9. What can you learn by working as an SRE?

You can learn the complexity of the system, which in the future can help bring the system to production. Currently, almost no one can afford to just write code without thinking about its future. All participants of any major project have to monitor the load and safety. Working with existing systems as an SRE allows you to cut a path and immediately immerse yourself in this process, seeing the example of a large business.

This work allows developers to go beyond 30% of the time that is actually spent on the system to benefit real people. They have the opportunity to see and touch every modern way of working in production - monitoring and alerting. Moreover, the tools intended for this, as a rule, are open source programs. That is, the experience gained can be easily transferred to other projects and companies.
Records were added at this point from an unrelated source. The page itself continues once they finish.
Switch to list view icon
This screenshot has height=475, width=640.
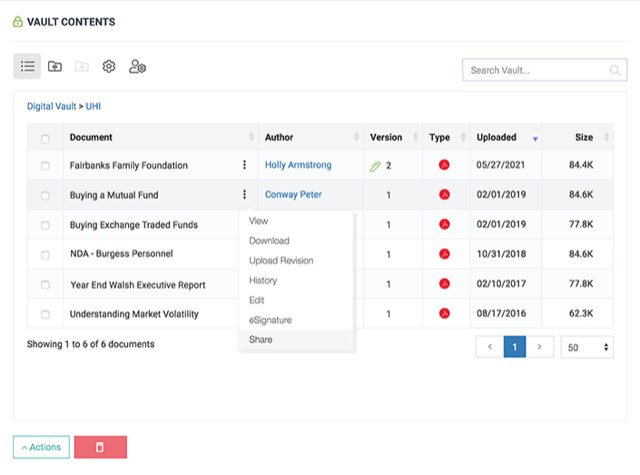pos(27,66)
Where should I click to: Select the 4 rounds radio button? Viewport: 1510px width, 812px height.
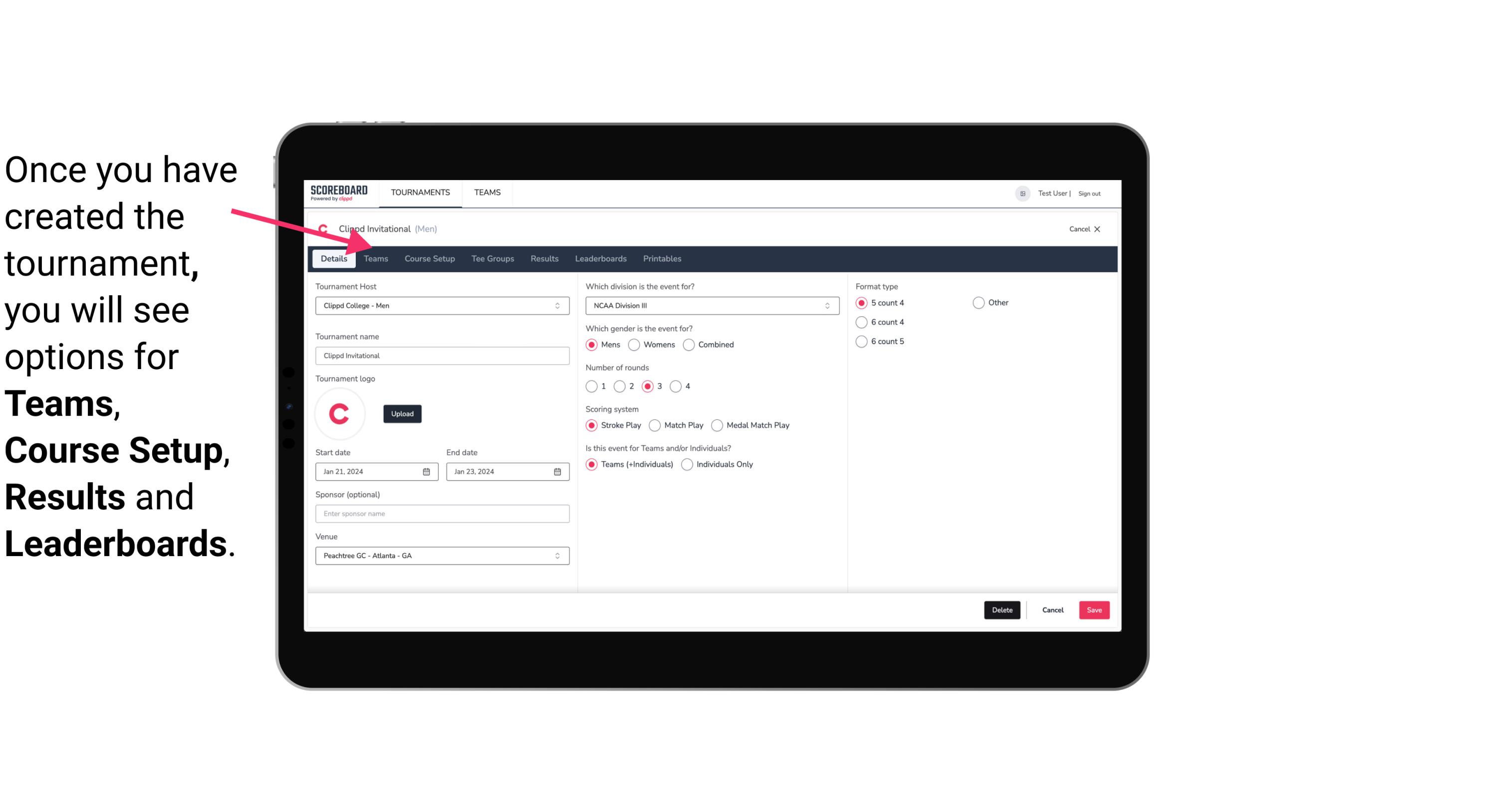pos(677,386)
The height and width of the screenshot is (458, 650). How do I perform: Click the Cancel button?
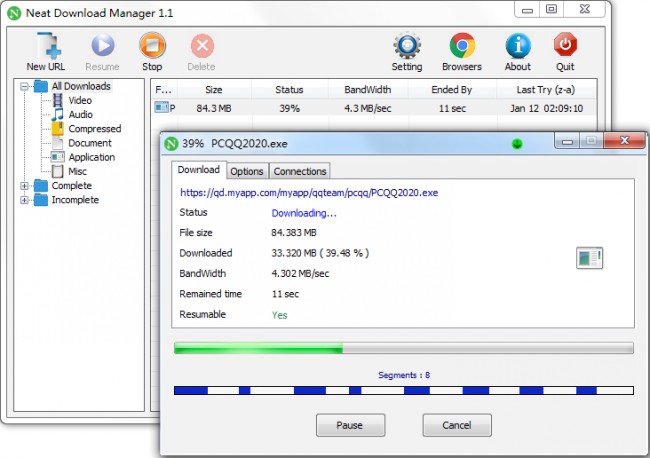pos(456,425)
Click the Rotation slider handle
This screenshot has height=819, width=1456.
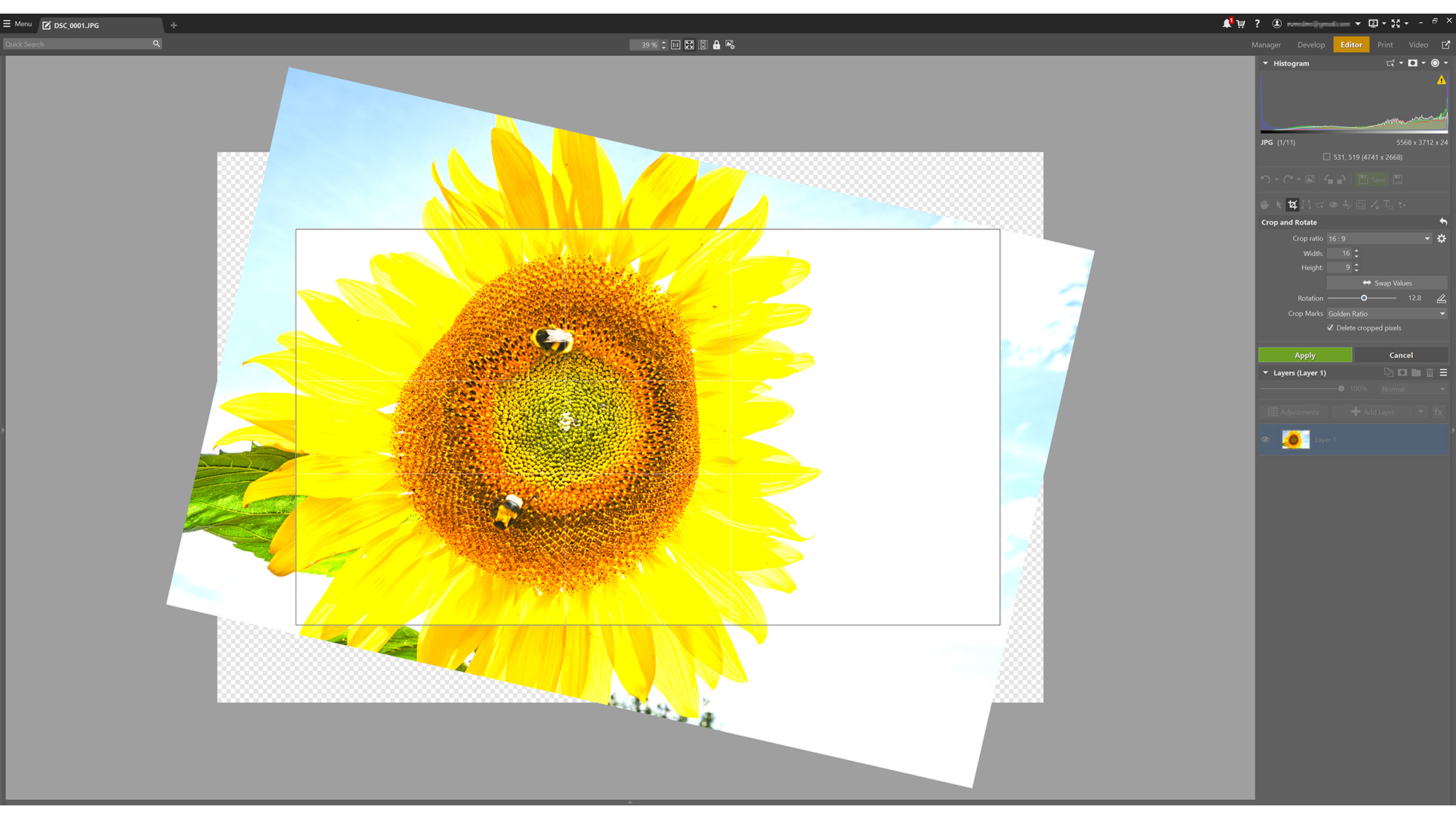point(1364,298)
For DevOps engineers, SRE is a great opportunity to better understand how the systems are written. Such work allows you to dive in code at a level that in 2–3 years if you wish, will allow you to develop further as a programmer.


10. Is the SRE concept going to last a long time? Will this experience be in demand?

This is forever, and experience in the future may be indispensable. SRE is able to become a stable source of income for any company targeting large and complex enterprise projects. Systems continue to get complicated, overheads increase, and it’s almost impossible to remember all the details of deploying 200 microservices in your head.

Therefore, the role of an SRE in the coming years may become as ordinary as QA Automation 10 years ago, and DevOps five years ago. In order to manage projects with hundreds of developers, you will definitely need people able to withstand the oncoming chaos. Otherwise, applications will begin to collapse under their own weight.

In addition, the SRE experience will be useful even to those who, after some time, want to return (or jump into for the first time) strictly to development. The ability to see the future of your code in production may be mandatory in the coming years. And who wants to be cursed by colleagues and ordinary users, for whom the uninterrupted operation of the system is critical.